▶ **DIRECTIONS FOR THIS TASK**: Change "disclosure triangle" to "expand arrow" in the items from the line containing "Given: Click the Context State Manager node" through the end of the items, both included, and give those lines again with nothing else altered.

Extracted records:

>> START

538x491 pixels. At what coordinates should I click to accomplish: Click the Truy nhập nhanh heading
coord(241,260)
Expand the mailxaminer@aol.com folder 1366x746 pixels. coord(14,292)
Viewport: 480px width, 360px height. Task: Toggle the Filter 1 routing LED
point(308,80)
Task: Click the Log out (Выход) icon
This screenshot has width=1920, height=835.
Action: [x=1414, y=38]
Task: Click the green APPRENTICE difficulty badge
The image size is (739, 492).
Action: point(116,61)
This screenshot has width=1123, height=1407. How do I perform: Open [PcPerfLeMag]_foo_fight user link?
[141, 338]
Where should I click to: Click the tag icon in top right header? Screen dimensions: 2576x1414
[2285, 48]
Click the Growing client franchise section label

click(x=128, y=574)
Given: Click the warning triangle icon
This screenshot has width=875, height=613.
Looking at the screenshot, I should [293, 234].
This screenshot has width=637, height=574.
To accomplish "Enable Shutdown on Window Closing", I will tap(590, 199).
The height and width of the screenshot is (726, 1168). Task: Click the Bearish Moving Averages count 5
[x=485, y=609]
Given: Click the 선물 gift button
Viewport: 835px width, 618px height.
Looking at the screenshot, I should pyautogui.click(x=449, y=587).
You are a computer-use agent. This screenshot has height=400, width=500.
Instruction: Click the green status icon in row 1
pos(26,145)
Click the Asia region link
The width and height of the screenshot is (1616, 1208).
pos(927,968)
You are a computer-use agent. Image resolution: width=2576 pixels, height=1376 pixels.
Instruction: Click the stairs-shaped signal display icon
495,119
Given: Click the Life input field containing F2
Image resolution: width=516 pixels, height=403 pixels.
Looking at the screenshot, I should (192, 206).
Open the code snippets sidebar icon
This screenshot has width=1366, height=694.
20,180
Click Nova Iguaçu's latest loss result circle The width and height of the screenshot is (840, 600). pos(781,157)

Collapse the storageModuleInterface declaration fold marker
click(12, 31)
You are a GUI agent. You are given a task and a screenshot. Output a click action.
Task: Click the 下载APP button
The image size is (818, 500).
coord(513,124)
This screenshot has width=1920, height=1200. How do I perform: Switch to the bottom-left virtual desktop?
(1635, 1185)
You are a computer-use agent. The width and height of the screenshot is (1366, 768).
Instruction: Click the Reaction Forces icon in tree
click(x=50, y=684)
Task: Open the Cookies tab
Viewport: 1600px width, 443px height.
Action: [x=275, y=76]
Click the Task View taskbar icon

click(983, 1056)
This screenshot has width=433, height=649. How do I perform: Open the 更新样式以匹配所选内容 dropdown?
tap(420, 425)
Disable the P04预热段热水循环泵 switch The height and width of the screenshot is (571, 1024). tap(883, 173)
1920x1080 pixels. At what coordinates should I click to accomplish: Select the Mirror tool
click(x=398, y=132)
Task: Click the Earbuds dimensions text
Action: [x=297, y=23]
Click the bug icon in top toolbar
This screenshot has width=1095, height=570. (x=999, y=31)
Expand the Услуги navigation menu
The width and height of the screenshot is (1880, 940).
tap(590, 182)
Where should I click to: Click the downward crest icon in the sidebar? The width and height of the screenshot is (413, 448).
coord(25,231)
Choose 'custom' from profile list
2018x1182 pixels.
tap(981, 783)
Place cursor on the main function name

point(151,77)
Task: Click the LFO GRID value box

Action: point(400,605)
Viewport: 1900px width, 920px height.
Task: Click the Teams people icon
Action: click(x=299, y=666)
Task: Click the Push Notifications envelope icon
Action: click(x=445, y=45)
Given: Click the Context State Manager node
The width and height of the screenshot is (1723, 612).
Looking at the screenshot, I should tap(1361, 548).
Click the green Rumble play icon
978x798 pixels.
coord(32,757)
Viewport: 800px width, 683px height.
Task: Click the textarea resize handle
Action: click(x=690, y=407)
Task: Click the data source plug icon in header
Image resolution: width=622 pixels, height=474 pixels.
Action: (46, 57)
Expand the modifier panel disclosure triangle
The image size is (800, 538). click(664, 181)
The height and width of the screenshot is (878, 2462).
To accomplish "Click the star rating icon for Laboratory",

>> END

▶ **SOLUTION FOR THIS TASK**:
Given: Click the Context State Manager node
The width and height of the screenshot is (1723, 612).
Looking at the screenshot, I should tap(1361, 548).
Click the green Rumble play icon
978x798 pixels.
coord(32,757)
Viewport: 800px width, 683px height.
Task: Click the textarea resize handle
Action: click(x=690, y=407)
Task: Click the data source plug icon in header
Image resolution: width=622 pixels, height=474 pixels.
Action: (46, 57)
Expand the modifier panel expand arrow
The image size is (800, 538). click(664, 181)
The height and width of the screenshot is (878, 2462).
To accomplish "Click the star rating icon for Laboratory",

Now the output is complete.